Он мог спать на досках, пил горячую воду без заварки и сахара, жевал сухой хлеб, вместо носков носил в ботинках портянки, не имел постельного белья, но она замечала, что рубашка на нем, хотя и застиранная до желтизны, была с чистым воротничком и что по утрам он доставал облупленную и мятую коробку из-под монпансье — чистил щеточкой зубы, тщательно мылил лицо и шею, руки до локтя.
Странной была ему ночная тишина. Он за десятилетия привык к многоголосому храпу, сопению, бормотаниям, стонам сотен спящих в бараках людей, к стуку колотушек, к скрежету колес. Одному приходилось ему быть лишь в карцере, да однажды во время следствия его продержали три с половиной месяца в одиночке. Но нынешняя тишина не была напряженной тишиной одиночки.
В артель он попал по счастливому случаю: в городском саду разговорился с согнутым, похожим на стоящий полоз от саней, чахоточным человеком, и тот рассказал ему, что бросает счетоводство в инвалидной артели и уезжает; уезжает, потому что не хочет быть похороненным в городе, где кладбище расположено в болотной местности и гробы в могилах плавают в воде. А счетовод хотел после смерти полежать с удобствами, он накопил денег на дубовый гроб, купил хорошего красного материала для обивки, запас медных гвоздей, которыми обивали кожаные диваны на вокзале. Не мокнуть же ему со всем своим добром в воде.

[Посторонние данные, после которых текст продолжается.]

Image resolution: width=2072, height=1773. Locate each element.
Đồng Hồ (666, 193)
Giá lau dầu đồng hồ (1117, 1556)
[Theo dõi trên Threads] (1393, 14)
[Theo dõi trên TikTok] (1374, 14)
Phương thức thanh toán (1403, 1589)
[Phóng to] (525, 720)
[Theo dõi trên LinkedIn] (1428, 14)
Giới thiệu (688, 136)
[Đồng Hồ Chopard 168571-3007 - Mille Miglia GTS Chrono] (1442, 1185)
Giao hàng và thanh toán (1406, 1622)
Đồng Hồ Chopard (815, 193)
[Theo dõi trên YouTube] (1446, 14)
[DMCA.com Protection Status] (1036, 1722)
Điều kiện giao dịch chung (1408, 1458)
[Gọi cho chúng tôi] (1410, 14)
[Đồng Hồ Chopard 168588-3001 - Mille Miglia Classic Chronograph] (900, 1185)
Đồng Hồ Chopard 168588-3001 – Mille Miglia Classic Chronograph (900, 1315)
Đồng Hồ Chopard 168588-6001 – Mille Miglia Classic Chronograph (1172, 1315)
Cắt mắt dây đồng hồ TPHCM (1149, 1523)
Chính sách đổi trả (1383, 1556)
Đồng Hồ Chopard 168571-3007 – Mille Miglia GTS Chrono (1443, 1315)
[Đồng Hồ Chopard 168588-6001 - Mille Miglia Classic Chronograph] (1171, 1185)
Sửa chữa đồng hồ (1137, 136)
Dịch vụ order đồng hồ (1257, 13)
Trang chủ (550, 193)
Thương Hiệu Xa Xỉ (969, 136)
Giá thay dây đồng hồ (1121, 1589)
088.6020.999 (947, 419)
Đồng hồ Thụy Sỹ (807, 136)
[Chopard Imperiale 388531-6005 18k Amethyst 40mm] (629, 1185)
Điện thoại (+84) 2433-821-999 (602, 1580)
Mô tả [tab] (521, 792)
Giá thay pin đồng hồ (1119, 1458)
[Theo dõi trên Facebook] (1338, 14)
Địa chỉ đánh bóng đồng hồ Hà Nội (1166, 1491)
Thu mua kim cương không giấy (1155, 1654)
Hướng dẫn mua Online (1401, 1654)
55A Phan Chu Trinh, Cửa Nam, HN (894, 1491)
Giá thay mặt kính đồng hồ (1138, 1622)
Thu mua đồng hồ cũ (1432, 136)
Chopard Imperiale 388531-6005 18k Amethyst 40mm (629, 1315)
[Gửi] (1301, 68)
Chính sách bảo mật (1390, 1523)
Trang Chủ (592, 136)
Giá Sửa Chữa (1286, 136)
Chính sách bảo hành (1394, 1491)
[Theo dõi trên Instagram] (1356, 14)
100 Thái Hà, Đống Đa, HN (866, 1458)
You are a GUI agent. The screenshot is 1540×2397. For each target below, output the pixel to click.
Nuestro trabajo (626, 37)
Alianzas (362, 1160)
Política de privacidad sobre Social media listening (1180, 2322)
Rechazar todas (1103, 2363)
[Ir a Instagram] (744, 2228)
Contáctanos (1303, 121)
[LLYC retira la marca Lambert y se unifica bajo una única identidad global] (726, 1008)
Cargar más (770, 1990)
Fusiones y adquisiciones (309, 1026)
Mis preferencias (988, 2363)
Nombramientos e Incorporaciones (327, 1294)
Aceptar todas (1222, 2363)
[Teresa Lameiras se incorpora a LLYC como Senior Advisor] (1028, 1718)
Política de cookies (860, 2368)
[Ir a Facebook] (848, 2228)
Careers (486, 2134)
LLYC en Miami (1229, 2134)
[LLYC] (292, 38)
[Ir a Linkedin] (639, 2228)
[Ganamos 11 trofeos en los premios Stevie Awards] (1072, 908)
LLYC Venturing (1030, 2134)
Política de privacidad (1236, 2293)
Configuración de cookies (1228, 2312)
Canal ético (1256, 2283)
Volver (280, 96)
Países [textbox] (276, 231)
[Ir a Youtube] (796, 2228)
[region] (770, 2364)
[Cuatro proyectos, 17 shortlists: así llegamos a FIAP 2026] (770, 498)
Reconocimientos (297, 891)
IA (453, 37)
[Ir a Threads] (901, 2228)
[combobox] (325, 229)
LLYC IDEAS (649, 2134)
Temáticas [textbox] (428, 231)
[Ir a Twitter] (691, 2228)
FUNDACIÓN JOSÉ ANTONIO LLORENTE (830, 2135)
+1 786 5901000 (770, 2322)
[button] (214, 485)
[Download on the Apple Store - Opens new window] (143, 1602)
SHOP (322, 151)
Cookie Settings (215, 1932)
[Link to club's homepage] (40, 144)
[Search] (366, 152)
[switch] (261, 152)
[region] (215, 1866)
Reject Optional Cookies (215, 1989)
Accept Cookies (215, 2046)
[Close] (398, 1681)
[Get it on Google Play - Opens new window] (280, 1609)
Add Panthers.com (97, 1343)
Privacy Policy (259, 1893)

Говорил он обо всем этом голосом человека, собравшегося переехать на новую, более удобную квартиру.
По рекомендации этого «новосела», как прозвал его про себя Иван Григорьевич, и удалось ему устроиться слесарем в артель, производившую замки, подбор ключей, лужение и пайку посуды. Пригодилась тут специальность Ивана Григорьевича, одно время слесарившего в лагерной ремонтной мастерской.